## REQUIRED WORK
Gather every line of the records below that contains the string "acho".

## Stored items

⁂

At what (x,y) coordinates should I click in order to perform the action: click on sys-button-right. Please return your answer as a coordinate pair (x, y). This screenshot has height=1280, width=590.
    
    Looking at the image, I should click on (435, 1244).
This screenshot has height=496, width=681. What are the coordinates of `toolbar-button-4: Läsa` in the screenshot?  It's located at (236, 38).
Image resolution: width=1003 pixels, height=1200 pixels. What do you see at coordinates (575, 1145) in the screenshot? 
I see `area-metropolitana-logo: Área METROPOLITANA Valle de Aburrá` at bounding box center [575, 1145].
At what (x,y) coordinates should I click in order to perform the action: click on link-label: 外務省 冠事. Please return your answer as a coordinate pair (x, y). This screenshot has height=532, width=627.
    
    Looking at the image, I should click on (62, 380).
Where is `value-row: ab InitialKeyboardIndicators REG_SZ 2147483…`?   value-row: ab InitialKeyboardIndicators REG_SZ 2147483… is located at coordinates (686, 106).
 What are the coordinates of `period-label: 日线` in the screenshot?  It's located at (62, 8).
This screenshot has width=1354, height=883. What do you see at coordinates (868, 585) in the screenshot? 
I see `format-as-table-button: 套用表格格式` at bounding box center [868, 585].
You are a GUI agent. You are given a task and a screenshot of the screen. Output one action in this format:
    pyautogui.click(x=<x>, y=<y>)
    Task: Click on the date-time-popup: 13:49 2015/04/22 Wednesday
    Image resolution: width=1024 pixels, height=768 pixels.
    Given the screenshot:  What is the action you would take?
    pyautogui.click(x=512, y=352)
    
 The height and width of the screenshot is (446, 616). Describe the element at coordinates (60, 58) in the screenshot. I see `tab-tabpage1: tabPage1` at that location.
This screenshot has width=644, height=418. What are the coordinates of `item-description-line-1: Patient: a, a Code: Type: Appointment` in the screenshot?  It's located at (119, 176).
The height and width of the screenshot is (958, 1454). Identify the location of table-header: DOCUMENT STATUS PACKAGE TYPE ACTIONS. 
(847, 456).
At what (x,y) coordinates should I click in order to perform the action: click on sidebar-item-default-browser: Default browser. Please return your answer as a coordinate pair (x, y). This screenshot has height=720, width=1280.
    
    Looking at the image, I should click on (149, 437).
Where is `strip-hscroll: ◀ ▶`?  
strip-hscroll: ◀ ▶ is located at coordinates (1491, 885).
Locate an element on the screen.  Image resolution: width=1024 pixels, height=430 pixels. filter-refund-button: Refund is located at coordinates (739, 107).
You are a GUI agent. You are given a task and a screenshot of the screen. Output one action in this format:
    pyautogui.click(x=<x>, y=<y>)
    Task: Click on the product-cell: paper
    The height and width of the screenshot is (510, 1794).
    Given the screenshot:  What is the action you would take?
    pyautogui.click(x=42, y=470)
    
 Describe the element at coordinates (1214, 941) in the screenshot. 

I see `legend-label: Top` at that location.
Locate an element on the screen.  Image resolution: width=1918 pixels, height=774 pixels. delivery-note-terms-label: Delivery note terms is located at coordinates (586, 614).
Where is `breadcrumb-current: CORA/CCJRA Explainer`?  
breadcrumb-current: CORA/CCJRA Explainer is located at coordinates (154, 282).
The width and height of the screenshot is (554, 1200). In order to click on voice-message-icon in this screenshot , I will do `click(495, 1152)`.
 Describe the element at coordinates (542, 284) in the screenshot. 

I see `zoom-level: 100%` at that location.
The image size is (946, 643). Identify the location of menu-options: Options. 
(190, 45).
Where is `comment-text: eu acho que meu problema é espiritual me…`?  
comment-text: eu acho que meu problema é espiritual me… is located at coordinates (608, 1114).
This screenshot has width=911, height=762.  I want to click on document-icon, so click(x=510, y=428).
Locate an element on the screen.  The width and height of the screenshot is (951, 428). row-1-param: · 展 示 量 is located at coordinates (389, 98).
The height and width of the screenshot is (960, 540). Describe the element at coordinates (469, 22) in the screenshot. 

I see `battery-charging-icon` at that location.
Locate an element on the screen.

⁂

## RESULT FOR THIS EXERCISE
Where is `comment-text: eu acho que meu problema é espiritual me…`?  
comment-text: eu acho que meu problema é espiritual me… is located at coordinates (608, 1114).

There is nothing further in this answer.